Je früher, desto besser? Eine Studie legt nahe, dass eine frühe Therapie der spinalen Muskelatrophie mit Nusinersen die motorischen Fähigkeiten stärker verbessert als eine spätere. ( r / Foto: Biogen)


Früher Nusinersen-Start verbessert motorische Funktion

77 Prozent der Kinder (Durchschnittsalter 21,08 Monate) verbesserten innerhalb der beobachteten sechs Monate ihre motorischen Fähigkeiten, gemessen am CHOP-INTEND-Score unter Nusinersen. Ein Effekt, der laut den Wissenschaftlern bei Kindern ohne Nusinersen und im Rahmen des unbehandelten klinischen Verlaufes  von SMA nicht zu erwarten ist. Die Wissenschaftler beobachteten vor allem ein Resultat: Ältere Kinder verbesserten ihre motorischen Fähigkeiten weniger stark.
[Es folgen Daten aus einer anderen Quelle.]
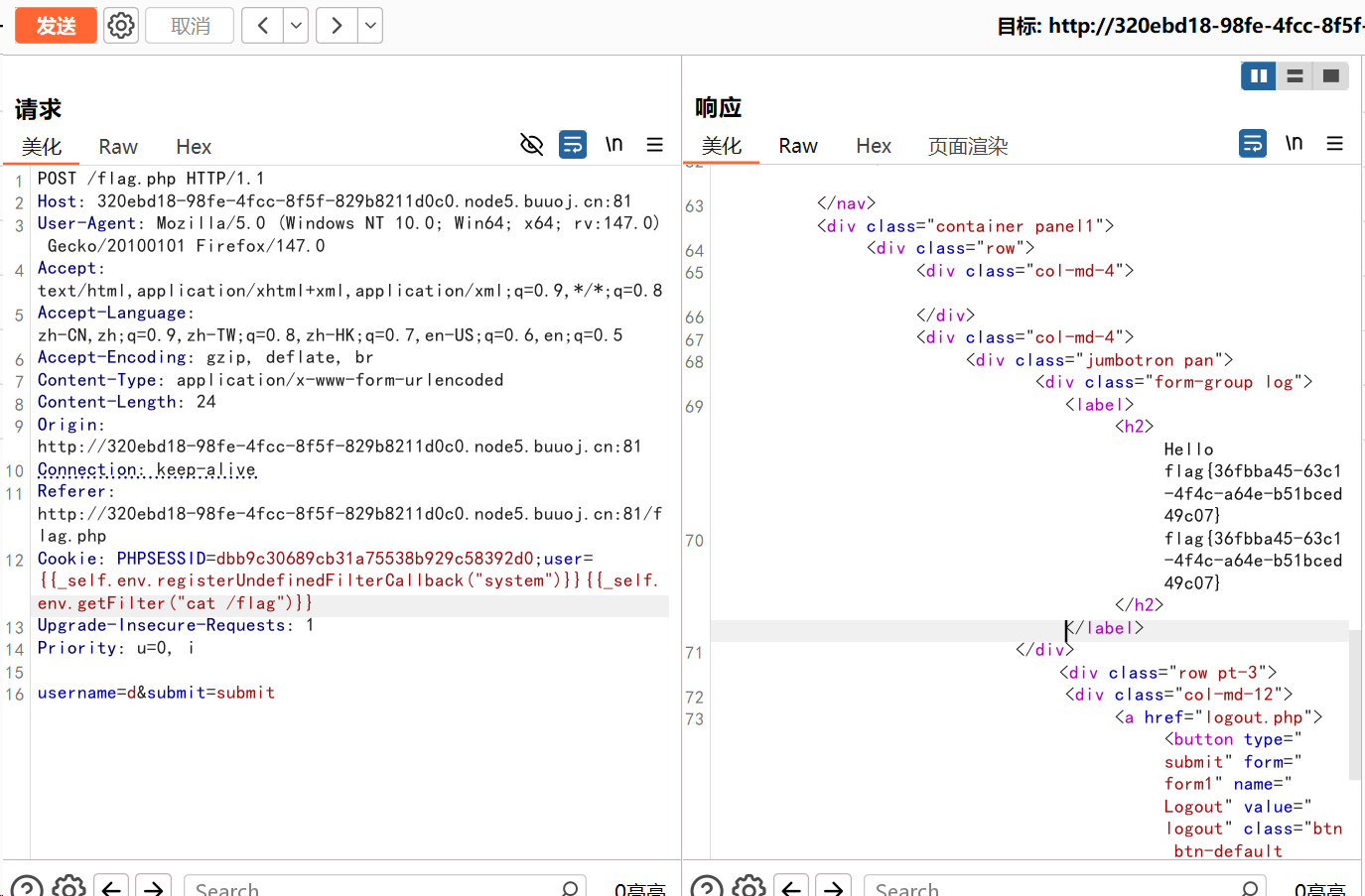Click the orange 发送 send button
This screenshot has width=1365, height=896.
[x=57, y=26]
Auch profitierten Kinder, die bereits vor Nusinersen-Behandlung beatmet wurden oder tracheostomiert waren weniger von einer Behandlung mit Nusinersen. Ihr Fazit, das sie daraus ziehen: Das Ansprechen der Behandlung korreliert stark mit dem Alter zu Beginn der Therapie. Die Durchführung eines Neugeborenenscreenings würde in vielen Fällen eine präsymptomatische Diagnose und eine frühzeitige Einleitung der Therapie ermöglichen.

Prof. Dr. med. Janbernd Kirschner, Studienleiter und kommissarischer Ärztlicher Direktor der Klinik für Neuropädiatrie und Muskelerkrankungen am Universitätsklinikum Freiburg, erklärt:


Wir haben jetzt deutliche Hinweise, dass die Behandlung möglichst früh innerhalb der ersten Lebensmonate beginnen sollte. Die Durchführung eines Neugeborenen­screenings für SMA ist entscheidend für die präsymptomatische Diagnose

Janbernd Kirschner, kommissarischer Ärztlicher Direktor der Klinik für Neuropädiatrie und Muskelerkrankungen am Universitätsklinikum Freiburg


Die Untersuchung lief Open-Label und nicht placebokontrolliert. Diese Einschränkung betonen die Autoren, genauso wie die finanzielle Unterstützung seitens der Pharmaindustrie durch Avexis, Biogen, Ionis Pharmaceuticals, Novartis und Roche.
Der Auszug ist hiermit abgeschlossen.